Collected data entries
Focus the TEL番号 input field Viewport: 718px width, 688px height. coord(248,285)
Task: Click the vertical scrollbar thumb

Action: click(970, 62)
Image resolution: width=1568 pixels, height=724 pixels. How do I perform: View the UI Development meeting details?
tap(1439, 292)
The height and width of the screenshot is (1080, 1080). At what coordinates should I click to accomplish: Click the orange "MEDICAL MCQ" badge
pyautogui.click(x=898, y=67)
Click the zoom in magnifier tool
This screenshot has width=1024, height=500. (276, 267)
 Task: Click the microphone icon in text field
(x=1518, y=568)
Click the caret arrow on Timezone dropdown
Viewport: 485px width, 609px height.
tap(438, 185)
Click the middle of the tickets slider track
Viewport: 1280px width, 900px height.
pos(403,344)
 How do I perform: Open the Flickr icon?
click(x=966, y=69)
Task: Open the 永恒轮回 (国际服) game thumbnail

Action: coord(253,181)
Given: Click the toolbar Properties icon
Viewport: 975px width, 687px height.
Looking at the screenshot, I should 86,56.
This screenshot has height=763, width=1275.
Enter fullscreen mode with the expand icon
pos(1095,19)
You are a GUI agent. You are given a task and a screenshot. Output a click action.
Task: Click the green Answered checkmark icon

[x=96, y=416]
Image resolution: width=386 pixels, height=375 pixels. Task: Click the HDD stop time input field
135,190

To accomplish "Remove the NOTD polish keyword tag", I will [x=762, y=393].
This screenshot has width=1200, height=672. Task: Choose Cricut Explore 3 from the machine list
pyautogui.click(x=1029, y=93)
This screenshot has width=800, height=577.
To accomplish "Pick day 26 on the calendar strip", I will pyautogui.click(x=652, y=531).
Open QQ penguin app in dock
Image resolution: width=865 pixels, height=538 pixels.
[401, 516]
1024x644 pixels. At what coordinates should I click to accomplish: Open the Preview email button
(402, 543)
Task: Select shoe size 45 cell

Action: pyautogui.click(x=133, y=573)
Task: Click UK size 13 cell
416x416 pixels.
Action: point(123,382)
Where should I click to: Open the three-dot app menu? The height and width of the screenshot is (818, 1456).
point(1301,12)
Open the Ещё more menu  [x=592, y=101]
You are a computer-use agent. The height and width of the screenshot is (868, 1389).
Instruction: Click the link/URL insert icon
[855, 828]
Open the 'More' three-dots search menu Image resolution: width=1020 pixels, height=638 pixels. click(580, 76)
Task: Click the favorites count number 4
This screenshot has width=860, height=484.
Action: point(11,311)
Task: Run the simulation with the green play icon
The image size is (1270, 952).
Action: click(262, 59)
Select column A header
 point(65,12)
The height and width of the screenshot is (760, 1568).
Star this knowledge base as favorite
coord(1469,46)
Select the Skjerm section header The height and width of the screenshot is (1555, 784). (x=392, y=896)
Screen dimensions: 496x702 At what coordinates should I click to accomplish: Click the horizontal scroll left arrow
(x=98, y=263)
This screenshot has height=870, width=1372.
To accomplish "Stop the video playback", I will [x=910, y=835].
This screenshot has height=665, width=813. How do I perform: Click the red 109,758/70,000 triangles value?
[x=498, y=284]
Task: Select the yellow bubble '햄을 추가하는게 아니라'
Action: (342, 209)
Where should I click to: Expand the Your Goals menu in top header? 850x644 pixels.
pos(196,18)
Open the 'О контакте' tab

▶ [PROBLEM DESCRIPTION]: Search the entries for the word "will". Copy each line where it appears.

▶ [EXERCISE RESPONSE]:
To accomplish "Remove the NOTD polish keyword tag", I will [x=762, y=393].
To accomplish "Pick day 26 on the calendar strip", I will pyautogui.click(x=652, y=531).
To accomplish "Stop the video playback", I will [x=910, y=835].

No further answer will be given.